• **THE PROBLEM**: Rewrite the listing below with every "Where should I click to" changed to "Where do I click to", keeping everything else the same.

(Interface element listing)
□ □ □ □ □ □ □

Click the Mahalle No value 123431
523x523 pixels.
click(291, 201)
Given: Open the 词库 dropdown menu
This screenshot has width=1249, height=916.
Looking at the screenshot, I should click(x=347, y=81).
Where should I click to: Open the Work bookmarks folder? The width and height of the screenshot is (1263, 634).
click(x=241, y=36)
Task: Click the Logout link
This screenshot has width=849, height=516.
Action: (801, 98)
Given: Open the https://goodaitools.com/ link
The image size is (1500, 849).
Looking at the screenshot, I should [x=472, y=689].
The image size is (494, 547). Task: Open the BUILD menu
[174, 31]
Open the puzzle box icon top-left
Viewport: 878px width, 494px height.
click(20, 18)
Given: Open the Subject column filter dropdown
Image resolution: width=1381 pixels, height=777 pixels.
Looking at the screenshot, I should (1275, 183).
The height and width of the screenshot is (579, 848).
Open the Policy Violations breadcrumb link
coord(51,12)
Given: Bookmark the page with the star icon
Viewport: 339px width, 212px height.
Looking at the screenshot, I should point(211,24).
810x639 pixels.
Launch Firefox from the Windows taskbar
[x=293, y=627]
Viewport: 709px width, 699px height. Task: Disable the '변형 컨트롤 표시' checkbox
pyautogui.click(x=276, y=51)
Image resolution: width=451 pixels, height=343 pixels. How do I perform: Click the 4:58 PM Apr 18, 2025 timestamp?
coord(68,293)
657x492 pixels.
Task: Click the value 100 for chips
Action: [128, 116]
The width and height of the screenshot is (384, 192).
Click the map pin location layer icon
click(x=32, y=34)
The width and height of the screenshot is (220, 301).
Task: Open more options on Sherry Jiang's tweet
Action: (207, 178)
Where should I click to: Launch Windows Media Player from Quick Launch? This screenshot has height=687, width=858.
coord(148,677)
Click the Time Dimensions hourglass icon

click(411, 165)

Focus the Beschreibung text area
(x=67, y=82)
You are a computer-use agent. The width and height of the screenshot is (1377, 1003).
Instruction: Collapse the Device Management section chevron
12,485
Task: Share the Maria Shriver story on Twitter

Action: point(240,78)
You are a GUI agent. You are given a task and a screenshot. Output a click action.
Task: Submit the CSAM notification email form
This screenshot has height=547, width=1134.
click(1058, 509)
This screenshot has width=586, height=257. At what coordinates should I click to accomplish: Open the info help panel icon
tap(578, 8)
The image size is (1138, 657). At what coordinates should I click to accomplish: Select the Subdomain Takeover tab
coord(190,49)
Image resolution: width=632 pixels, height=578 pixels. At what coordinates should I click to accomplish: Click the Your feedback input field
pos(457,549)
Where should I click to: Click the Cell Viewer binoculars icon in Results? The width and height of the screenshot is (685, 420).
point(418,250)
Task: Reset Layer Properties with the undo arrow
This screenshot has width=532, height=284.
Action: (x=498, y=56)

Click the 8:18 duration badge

□ □ □ □ □ □ □

• **EXERCISE RESULT**:
Click the Mahalle No value 123431
523x523 pixels.
click(291, 201)
Given: Open the 词库 dropdown menu
This screenshot has width=1249, height=916.
Looking at the screenshot, I should click(x=347, y=81).
Where do I click to: Open the Work bookmarks folder? The width and height of the screenshot is (1263, 634).
click(x=241, y=36)
Task: Click the Logout link
This screenshot has width=849, height=516.
Action: (801, 98)
Given: Open the https://goodaitools.com/ link
The image size is (1500, 849).
Looking at the screenshot, I should [x=472, y=689].
The image size is (494, 547). Task: Open the BUILD menu
[174, 31]
Open the puzzle box icon top-left
Viewport: 878px width, 494px height.
click(20, 18)
Given: Open the Subject column filter dropdown
Image resolution: width=1381 pixels, height=777 pixels.
Looking at the screenshot, I should (1275, 183).
The height and width of the screenshot is (579, 848).
Open the Policy Violations breadcrumb link
coord(51,12)
Given: Bookmark the page with the star icon
Viewport: 339px width, 212px height.
Looking at the screenshot, I should point(211,24).
810x639 pixels.
Launch Firefox from the Windows taskbar
[x=293, y=627]
Viewport: 709px width, 699px height. Task: Disable the '변형 컨트롤 표시' checkbox
pyautogui.click(x=276, y=51)
Image resolution: width=451 pixels, height=343 pixels. How do I perform: Click the 4:58 PM Apr 18, 2025 timestamp?
coord(68,293)
657x492 pixels.
Task: Click the value 100 for chips
Action: [128, 116]
The width and height of the screenshot is (384, 192).
Click the map pin location layer icon
click(x=32, y=34)
The width and height of the screenshot is (220, 301).
Task: Open more options on Sherry Jiang's tweet
Action: (207, 178)
Where do I click to: Launch Windows Media Player from Quick Launch? This screenshot has height=687, width=858.
coord(148,677)
Click the Time Dimensions hourglass icon

click(411, 165)

Focus the Beschreibung text area
(x=67, y=82)
You are a computer-use agent. The width and height of the screenshot is (1377, 1003).
Instruction: Collapse the Device Management section chevron
12,485
Task: Share the Maria Shriver story on Twitter

Action: point(240,78)
You are a GUI agent. You are given a task and a screenshot. Output a click action.
Task: Submit the CSAM notification email form
This screenshot has height=547, width=1134.
click(1058, 509)
This screenshot has width=586, height=257. At what coordinates should I click to accomplish: Open the info help panel icon
tap(578, 8)
The image size is (1138, 657). At what coordinates should I click to accomplish: Select the Subdomain Takeover tab
coord(190,49)
Image resolution: width=632 pixels, height=578 pixels. At what coordinates should I click to accomplish: Click the Your feedback input field
pos(457,549)
Where do I click to: Click the Cell Viewer binoculars icon in Results? The width and height of the screenshot is (685, 420).
point(418,250)
Task: Reset Layer Properties with the undo arrow
This screenshot has width=532, height=284.
Action: (x=498, y=56)

Click the 8:18 duration badge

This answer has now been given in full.